Personal information
- Date of birth: 19 February 1988 (age 37)
- Place of birth: Brixen, Italy
- Height: 1.74 m (5 ft 9 in)
- Position(s): Midfielder

Team information
- Current team: AC Trento
- Number: 20

Youth career
- 0000–2006: South Tyrol

Senior career*
- Years: Team / Apps / (Gls)
- 2004–2012: South Tyrol / 124 / (5)
- 2010–2011: → Cremonese (loan) / 15 / (0)
- 2012–2013: Legnago Salus
- 2013–2014: Real Vicenza / 17 / (0)
- 2014–2015: Pordenone / 10 / (0)
- 2015: Pro Piacenza / 15 / (0)
- 2015–2016: Correggese / 33 / (1)
- 2016: Altovicentino / 11 / (0)
- 2017: Viareggio 2014 / 8 / (1)
- 2017–: AC Trento / 5 / (0)

International career
- 2004–2005: Italy U17 / 4 / (0)
- 2006–2009: Italy U20 Lega Pro / 1 / (0)

= Michael Bacher =

Italian footballer

Michael Bacher (born 19 February 1988) is an Italian footballer who plays for AC Trento.

==Biography==
Born in Brixen, South Tyrol autonomous province as German speaking minority (majority in the province), Bacher started his professional career at FC South Tyrol, located in Bolzano, the capital of the province. On 2 July 2010 Bacher left for fellow third division club Cremonese.

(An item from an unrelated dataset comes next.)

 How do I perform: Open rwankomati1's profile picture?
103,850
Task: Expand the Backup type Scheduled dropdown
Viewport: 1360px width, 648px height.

===International career===
He was a member of Italy national under-17 football team in 2005 UEFA European Under-17 Football Championship (2 games).

He received call-up to Italy U20 Lega Pro team, for a 2006–07 Mirop Cup match against Slovakia. He played again in February 2009 against Hungary in 2008–09 Mirop Cup. He also played in 2009 Lega Pro Quadrangular Tournament for the representatives of Second Division Group A.